Dalio was referring ominously to the decades-long debt super cycle which has been underway and is rapidly coming to a close. He warned about a near-future big squeeze. The world’s biggest economies, including Japan, The United States, Europe, and China have run up unprecedented levels of debt and are getting dangerously close to their limits.

Dalio is not alone in sounding the alarm. The International Monetary Fund also chimed in last week with their announcement that the total worldwide debt has reached a historical high mark of $152 trillion. This eye watering number represents about two times the amount of the entire global economy.

The trend is worsening too. Over $5 trillion in brand new debt has been wracked up in the first three quarters of 2016. The year is on course to defeat the prior 2006 all time high. Countries from Japan to South Korea to Italy have broken their records for levels of public debt.

These international debt levels do not even take into account other underfunded future obligations for pension and healthcare programs. Dalio said it best when he reminded the crowd of an embarrassing truth they already know. “There are too many promises that can’t be kept, not only in the form of debt, but also in the form of health care and pension costs.”

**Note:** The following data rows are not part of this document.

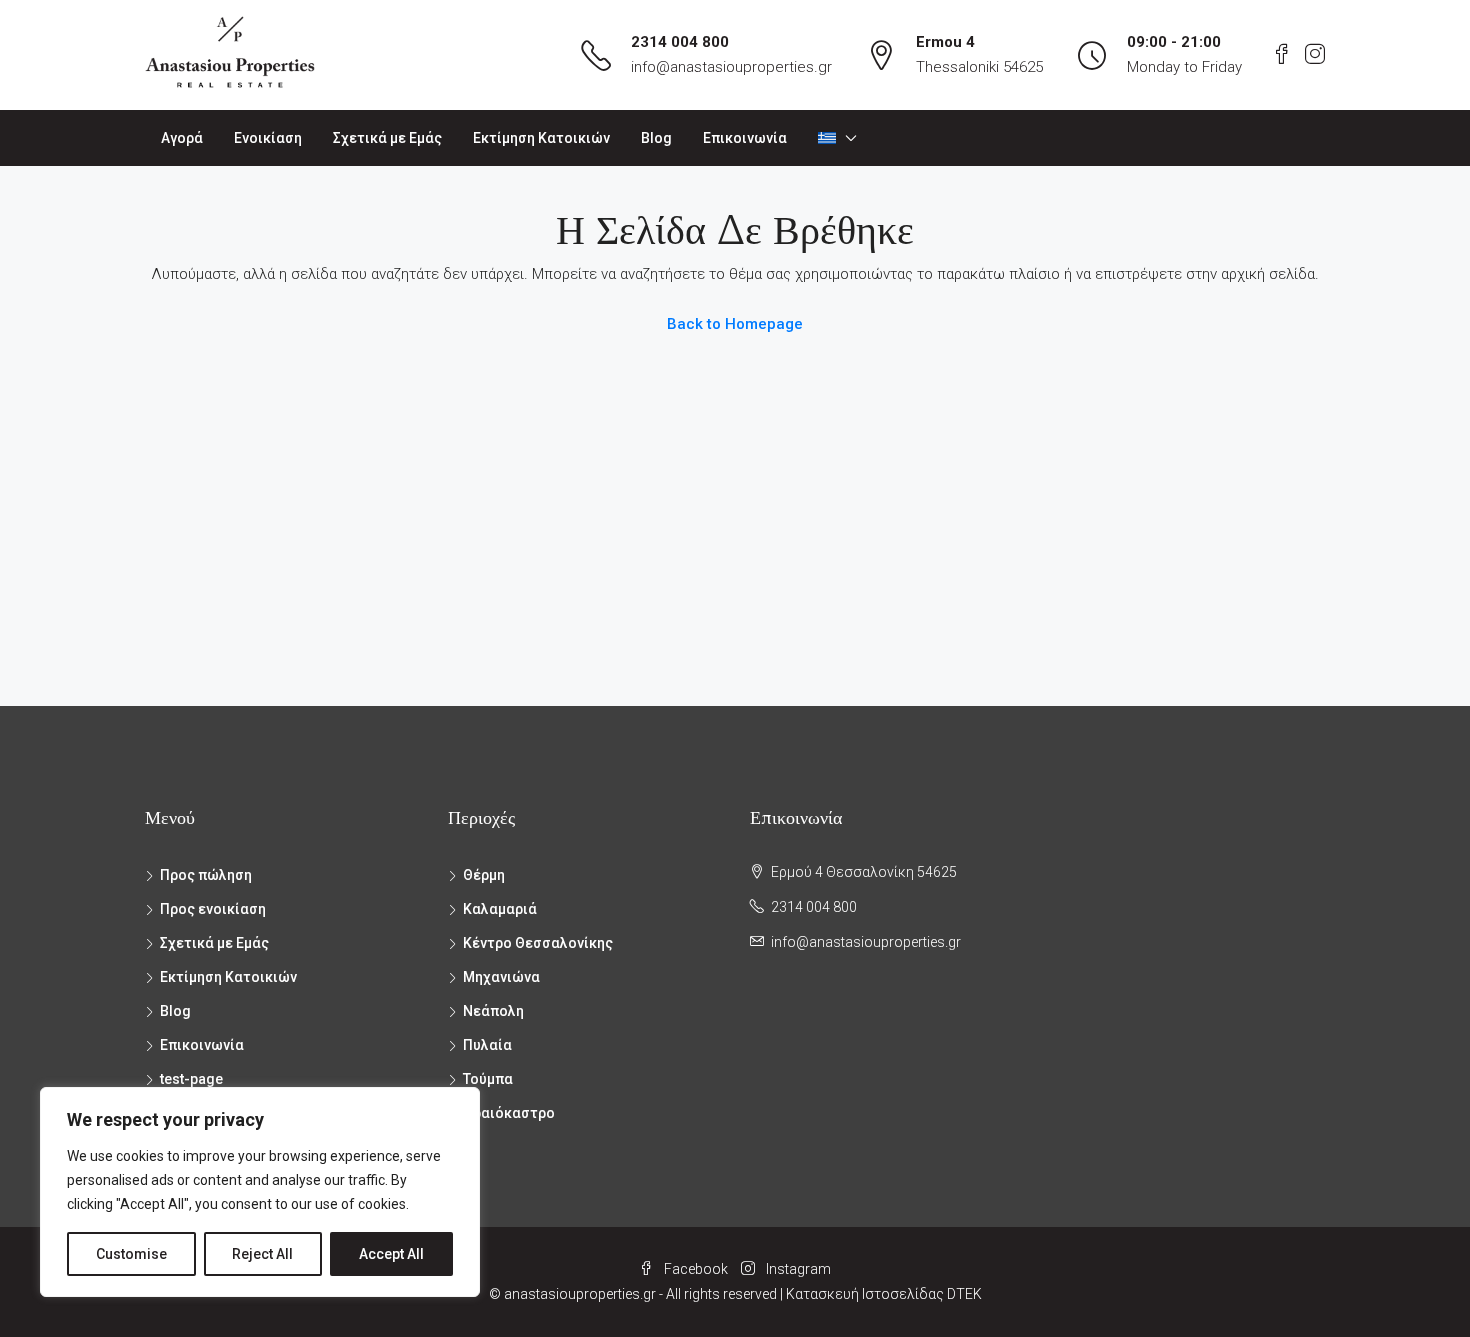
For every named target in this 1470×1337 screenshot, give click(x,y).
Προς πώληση (206, 875)
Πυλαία (487, 1045)
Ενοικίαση (268, 138)
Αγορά (182, 138)
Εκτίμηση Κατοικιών (541, 138)
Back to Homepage (735, 324)
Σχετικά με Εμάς (387, 138)
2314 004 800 (680, 42)
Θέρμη (484, 875)
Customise (131, 1254)
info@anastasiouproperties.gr (731, 67)
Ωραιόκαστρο (509, 1113)
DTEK (964, 1294)
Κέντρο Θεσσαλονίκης (538, 943)
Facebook (696, 1269)
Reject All (262, 1254)
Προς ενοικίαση (213, 909)
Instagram (797, 1269)
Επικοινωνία (745, 138)
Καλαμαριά (500, 909)
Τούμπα (488, 1079)
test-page (191, 1079)
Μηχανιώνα (501, 977)
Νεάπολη (493, 1011)
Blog (656, 138)
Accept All (391, 1254)
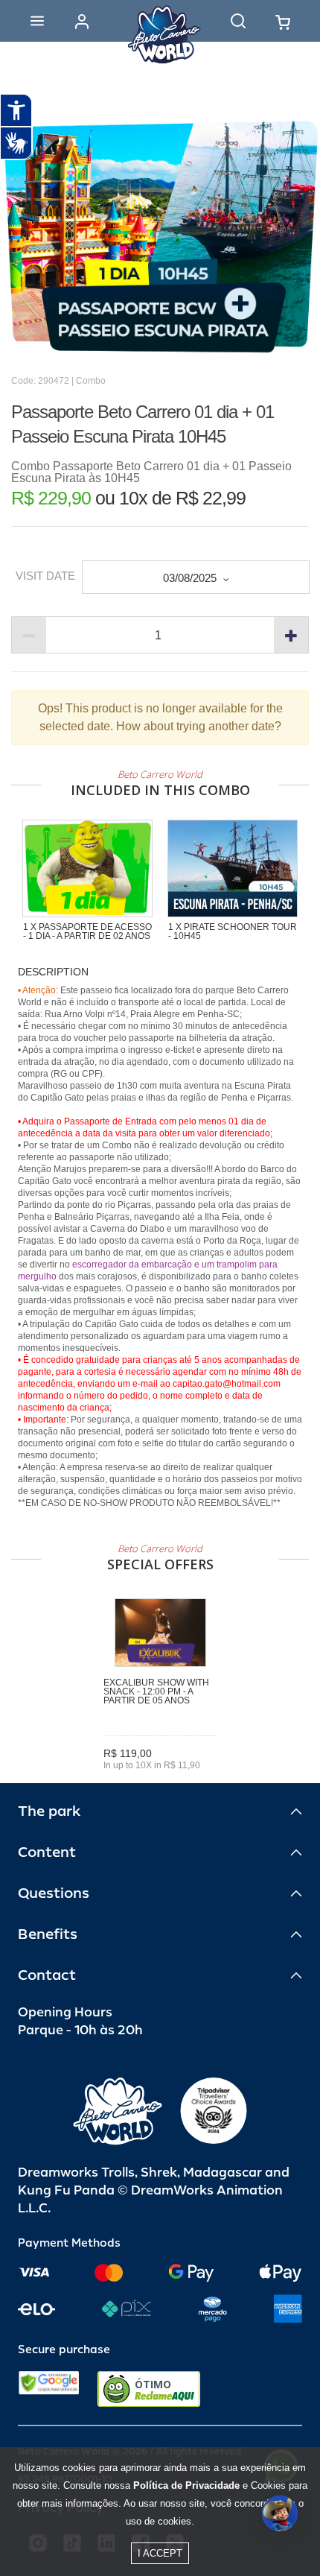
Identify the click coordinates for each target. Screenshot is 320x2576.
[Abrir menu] (37, 21)
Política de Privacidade (186, 2485)
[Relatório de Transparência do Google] (49, 2389)
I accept (160, 2553)
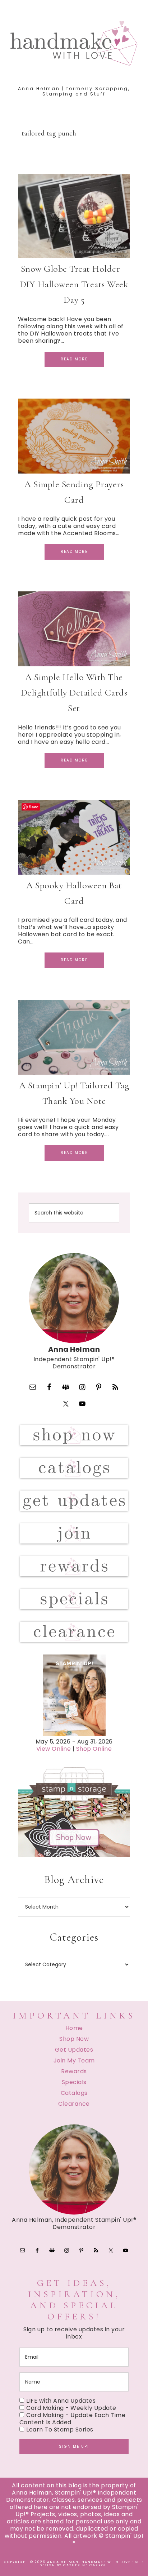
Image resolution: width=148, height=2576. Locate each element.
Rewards (74, 2071)
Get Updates (74, 2050)
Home (74, 2028)
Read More (74, 359)
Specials (74, 2082)
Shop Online (94, 1749)
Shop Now (74, 2039)
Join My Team (74, 2060)
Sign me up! (74, 2446)
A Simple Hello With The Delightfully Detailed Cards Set (74, 692)
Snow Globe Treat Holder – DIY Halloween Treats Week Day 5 (74, 284)
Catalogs (74, 2093)
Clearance (74, 2104)
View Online (53, 1749)
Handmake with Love (74, 43)
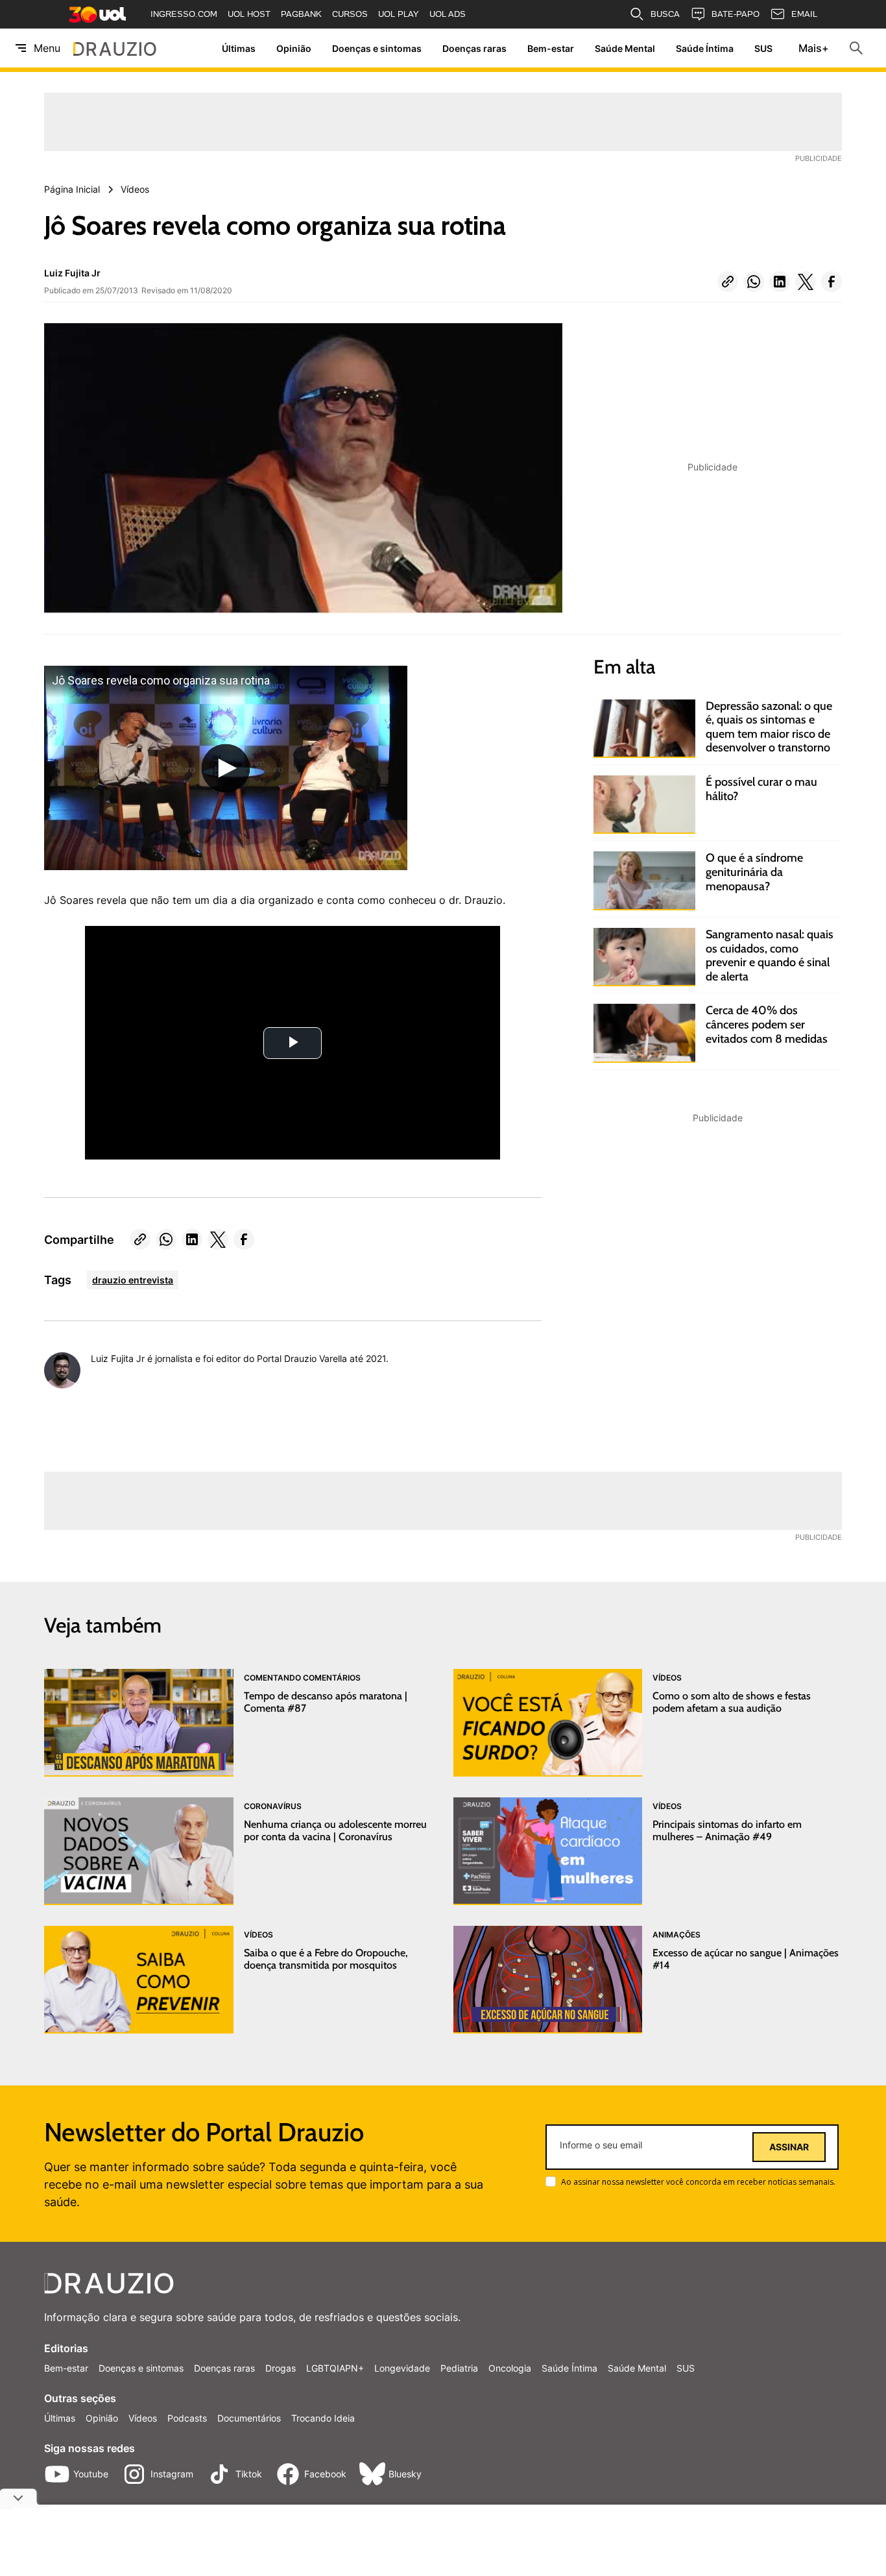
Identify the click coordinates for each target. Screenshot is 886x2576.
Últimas (239, 48)
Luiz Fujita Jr (72, 272)
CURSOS (350, 14)
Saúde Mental (625, 48)
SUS (763, 48)
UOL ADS (447, 14)
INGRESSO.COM (183, 14)
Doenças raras (474, 48)
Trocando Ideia (323, 2418)
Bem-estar (550, 48)
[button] (727, 281)
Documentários (249, 2418)
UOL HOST (249, 14)
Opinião (293, 48)
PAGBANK (301, 14)
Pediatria (459, 2368)
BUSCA (665, 14)
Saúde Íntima (705, 48)
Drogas (280, 2368)
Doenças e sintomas (377, 48)
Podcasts (187, 2418)
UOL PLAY (398, 14)
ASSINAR (789, 2147)
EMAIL (804, 14)
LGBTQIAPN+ (335, 2368)
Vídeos (142, 2418)
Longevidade (402, 2368)
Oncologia (509, 2368)
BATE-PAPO (736, 14)
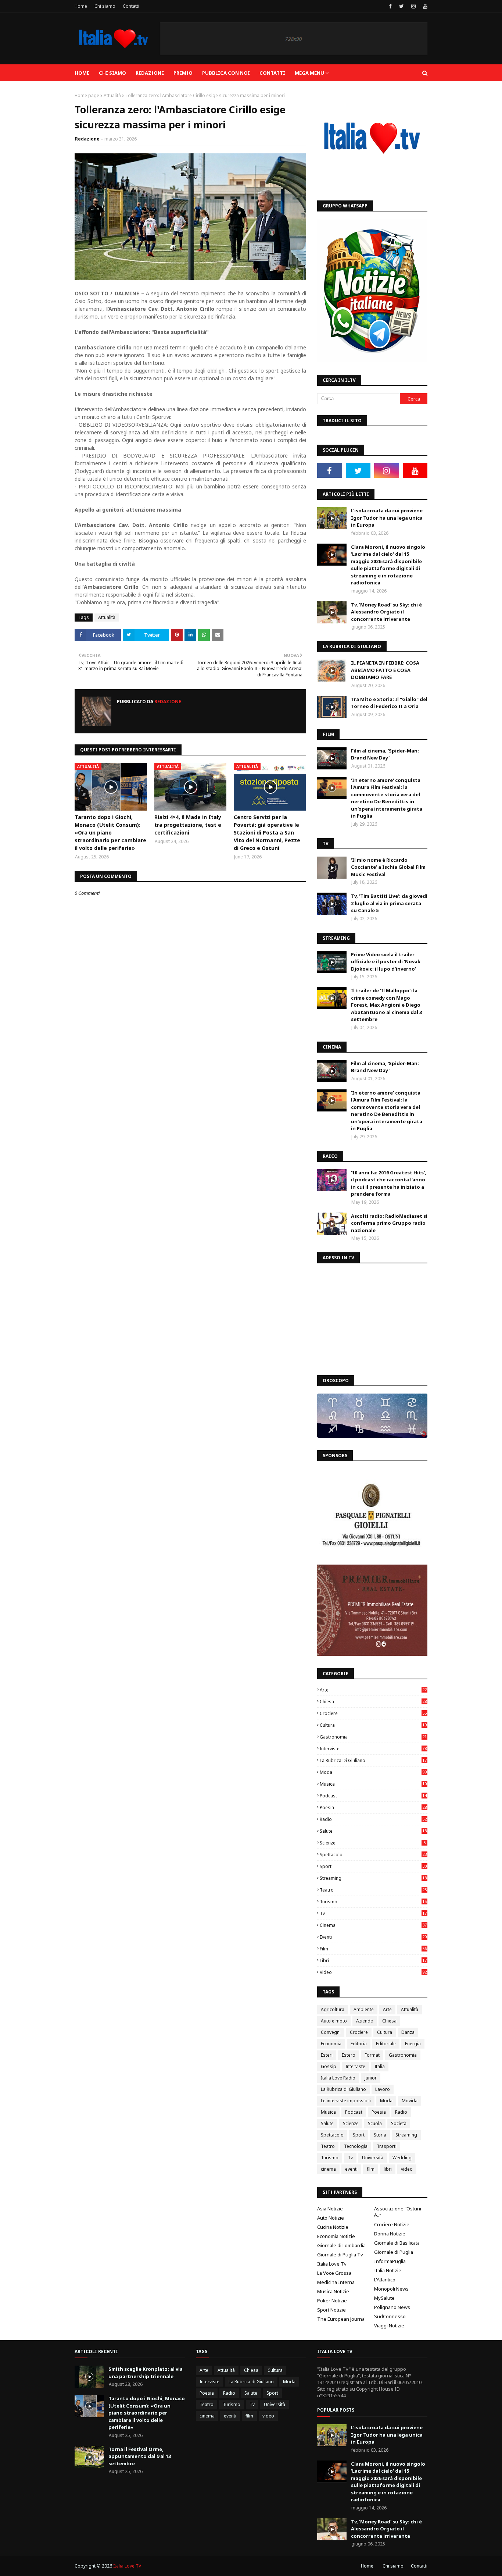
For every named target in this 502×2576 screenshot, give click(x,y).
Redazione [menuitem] (150, 73)
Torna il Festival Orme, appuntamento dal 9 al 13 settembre (139, 2456)
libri (373, 1960)
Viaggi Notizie (389, 2325)
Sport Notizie (331, 2309)
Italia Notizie (387, 2270)
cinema (373, 1925)
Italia (379, 2066)
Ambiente (364, 2009)
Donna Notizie (389, 2233)
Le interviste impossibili (346, 2101)
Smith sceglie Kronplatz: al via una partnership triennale (145, 2373)
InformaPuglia (390, 2261)
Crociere (373, 1713)
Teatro (373, 1890)
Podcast (373, 1796)
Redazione (87, 139)
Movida (409, 2101)
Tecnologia (355, 2146)
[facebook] (390, 6)
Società (398, 2123)
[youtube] (424, 6)
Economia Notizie (336, 2236)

You may shrug this off as a foreign issue. While this is a global problem, it is also dangerously an American one. The 2016 fiscal year for the U.S. government represented the third biggest growth in the federal debt in all of American history. The only two times that beat it were the years of the financial crisis and Great Recession.

The problem is that 2016 was not a year of financial crisis. It represented a year of growth in the world economy, the U.S., and the developed world. Despite this, corporate debt for the year also has broken its old record, as have credit card and student debt in the U.S. As Dalio has warned, debt is now in a major bubble itself.

When you see this bubble pop and/or interest rates rise (one will likely cause the other), the U.S. and other heavily indebted nations will no longer be able to service the interest on their debts, let alone hope to repay them.

On top of this, the major economies’ central banks have printed enormous quantities of money by expanding their balance sheets to all time highs (including the Federal Reserve, the European Central Bank, the People’s Bank of China, the Bank of Japan, the Swiss National Bank, and the Bank of England). As they are all in over their heads, this could cause major global inflation at the same time.